Juries tend to have biases against personal injury victims due to publicity that inaccurately portrays our civil justice system, i.e., McDonald’s spilt coffee case.  Many of the prospective jurors have pre-conceived notions that malpractice lawsuits are frivolous. For these reasons, you may begin the trial with the odds strongly favoring the defense.

On the other hand, Judges tend to be rational, logical and much more predictable than juries. Most judges have presided over many trials during their career and as a result, they tend to be very good as assessing the merit of a case. Judges rarely have pre-conceived biases and prejudices against malpractice and personal injury law that jurors often have.

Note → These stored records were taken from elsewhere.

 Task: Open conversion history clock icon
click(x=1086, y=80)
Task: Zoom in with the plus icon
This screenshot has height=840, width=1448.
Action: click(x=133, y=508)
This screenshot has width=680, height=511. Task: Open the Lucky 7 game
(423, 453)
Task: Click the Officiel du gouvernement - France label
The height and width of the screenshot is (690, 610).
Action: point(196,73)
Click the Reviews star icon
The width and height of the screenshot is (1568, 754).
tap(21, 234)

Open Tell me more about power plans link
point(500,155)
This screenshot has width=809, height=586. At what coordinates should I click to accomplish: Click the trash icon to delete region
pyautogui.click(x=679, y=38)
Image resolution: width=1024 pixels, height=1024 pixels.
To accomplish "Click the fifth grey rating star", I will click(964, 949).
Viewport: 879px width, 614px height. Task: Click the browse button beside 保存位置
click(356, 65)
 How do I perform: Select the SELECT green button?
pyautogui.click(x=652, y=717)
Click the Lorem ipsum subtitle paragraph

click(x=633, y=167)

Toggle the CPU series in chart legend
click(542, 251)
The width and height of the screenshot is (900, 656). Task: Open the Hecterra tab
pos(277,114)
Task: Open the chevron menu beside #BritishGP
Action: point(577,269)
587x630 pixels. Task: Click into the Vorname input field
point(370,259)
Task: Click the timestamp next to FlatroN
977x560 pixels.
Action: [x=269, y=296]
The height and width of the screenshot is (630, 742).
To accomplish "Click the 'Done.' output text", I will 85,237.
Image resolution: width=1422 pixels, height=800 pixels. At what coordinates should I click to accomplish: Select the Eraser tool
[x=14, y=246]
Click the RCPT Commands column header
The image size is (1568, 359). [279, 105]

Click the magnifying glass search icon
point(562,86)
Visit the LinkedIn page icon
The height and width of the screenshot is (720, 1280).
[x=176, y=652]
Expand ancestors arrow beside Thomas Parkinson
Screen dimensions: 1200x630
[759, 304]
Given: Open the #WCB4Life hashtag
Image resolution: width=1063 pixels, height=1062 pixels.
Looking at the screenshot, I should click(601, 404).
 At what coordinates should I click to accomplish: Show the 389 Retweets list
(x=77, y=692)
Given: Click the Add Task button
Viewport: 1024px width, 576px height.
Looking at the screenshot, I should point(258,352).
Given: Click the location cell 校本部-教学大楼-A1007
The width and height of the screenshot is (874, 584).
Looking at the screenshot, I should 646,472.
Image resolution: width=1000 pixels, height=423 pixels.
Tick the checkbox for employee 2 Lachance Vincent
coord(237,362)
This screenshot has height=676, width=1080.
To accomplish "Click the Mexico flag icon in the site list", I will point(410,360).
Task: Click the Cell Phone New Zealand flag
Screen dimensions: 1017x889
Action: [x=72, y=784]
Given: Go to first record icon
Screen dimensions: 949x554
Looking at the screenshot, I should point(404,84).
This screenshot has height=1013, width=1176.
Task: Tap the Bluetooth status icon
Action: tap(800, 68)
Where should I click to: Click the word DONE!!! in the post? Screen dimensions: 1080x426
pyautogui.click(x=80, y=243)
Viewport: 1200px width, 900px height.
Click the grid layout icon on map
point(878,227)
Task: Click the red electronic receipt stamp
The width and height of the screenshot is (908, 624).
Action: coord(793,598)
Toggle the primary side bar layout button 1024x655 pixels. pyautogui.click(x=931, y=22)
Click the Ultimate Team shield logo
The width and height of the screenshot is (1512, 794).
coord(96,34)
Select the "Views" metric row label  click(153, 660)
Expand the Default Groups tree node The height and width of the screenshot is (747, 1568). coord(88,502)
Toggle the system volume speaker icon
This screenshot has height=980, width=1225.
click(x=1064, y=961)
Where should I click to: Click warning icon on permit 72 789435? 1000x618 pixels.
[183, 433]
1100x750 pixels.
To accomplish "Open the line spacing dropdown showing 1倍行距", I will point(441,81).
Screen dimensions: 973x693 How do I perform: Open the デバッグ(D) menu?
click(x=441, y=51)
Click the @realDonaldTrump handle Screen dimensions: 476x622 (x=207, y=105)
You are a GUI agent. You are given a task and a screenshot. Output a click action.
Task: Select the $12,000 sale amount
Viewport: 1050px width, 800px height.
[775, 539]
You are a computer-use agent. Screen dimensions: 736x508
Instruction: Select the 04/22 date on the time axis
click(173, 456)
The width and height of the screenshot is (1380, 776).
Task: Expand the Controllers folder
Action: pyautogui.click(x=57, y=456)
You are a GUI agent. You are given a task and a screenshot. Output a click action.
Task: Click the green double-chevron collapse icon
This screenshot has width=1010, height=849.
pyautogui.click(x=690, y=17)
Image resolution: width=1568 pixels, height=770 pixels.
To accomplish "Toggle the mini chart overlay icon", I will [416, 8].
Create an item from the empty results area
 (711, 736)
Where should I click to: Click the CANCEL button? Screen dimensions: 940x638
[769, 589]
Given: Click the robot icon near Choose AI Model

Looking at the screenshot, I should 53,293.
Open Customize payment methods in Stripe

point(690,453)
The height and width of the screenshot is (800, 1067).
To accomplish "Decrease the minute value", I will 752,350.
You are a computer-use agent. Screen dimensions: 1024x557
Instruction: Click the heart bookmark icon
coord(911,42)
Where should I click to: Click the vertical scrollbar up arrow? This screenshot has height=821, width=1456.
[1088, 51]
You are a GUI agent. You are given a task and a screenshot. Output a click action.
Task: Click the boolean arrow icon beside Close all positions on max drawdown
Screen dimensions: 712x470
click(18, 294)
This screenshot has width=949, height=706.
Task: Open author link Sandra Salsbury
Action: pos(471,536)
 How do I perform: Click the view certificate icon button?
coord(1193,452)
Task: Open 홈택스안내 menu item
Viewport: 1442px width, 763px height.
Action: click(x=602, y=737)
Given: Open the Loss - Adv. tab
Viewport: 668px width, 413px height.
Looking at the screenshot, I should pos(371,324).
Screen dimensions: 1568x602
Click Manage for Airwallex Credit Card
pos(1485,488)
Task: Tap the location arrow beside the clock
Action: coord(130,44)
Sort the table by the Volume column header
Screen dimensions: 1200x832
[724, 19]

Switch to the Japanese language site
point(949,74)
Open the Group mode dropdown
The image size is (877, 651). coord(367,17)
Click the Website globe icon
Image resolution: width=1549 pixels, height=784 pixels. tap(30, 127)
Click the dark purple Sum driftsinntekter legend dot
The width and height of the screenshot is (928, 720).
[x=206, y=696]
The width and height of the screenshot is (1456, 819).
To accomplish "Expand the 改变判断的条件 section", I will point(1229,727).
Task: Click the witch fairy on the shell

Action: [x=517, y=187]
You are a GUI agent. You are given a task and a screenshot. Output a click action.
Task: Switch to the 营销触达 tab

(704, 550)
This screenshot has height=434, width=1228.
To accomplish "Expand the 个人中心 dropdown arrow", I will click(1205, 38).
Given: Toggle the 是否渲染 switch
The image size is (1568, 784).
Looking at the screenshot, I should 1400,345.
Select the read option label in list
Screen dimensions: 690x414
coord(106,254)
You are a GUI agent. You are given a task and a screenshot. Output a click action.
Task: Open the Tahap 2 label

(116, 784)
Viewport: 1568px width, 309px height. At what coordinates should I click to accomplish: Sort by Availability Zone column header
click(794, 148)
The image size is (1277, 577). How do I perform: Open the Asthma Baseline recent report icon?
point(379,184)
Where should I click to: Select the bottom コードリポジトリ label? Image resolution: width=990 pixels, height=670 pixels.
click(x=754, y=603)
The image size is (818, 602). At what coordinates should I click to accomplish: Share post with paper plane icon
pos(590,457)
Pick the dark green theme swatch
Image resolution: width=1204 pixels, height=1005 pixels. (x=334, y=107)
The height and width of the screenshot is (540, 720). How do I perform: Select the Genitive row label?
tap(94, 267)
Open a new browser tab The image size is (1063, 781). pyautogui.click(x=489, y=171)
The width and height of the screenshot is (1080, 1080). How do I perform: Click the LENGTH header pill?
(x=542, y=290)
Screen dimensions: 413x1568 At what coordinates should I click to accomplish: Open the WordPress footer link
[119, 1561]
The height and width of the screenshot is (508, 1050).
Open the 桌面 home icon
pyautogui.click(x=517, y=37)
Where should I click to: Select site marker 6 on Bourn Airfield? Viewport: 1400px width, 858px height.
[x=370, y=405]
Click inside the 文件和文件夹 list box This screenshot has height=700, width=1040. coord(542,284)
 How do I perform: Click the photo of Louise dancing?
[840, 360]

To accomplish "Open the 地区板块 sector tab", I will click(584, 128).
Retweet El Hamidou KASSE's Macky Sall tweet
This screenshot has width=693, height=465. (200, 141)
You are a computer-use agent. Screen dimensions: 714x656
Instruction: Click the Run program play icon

Overall, non-jury trials tend to have fewer courtroom theatrics from defense counsel and result in more rational and predictable outcomes.

Our Recommendation

We believe that non-jury trials are better for your case.  For this reason, we recommend that our clients waive the right to a jury trial. Of course, if you want a jury trial, we will respect your decision.

Even when you waive your right to a jury trial, the defense also has the right to a jury trial.  It is very likely that the defendants will serve a “Demand for a “Jury Trial” within 15 days of a waiver of your right to a jury trial and if they request a jury, you will have a jury trial.

Your Decision

Please confirm your choice for a jury or non-jury trial by placing a checkmark next to the appropriate box below, sign and date below your decision and return this acknowledgment to John H. Fisher, P.C., 278 Wall Street, Kingston, New York 12401, Attn.: Corina Skidmore.

Thank you for the opportunity to represent you.


I want a jury trial:          ___


I want a non-jury trial            ___


_____________________________ Dated: ___________________



_____________________________ Dated: ___________________


photo credit: CA Supreme Court – 11 via photopin (license)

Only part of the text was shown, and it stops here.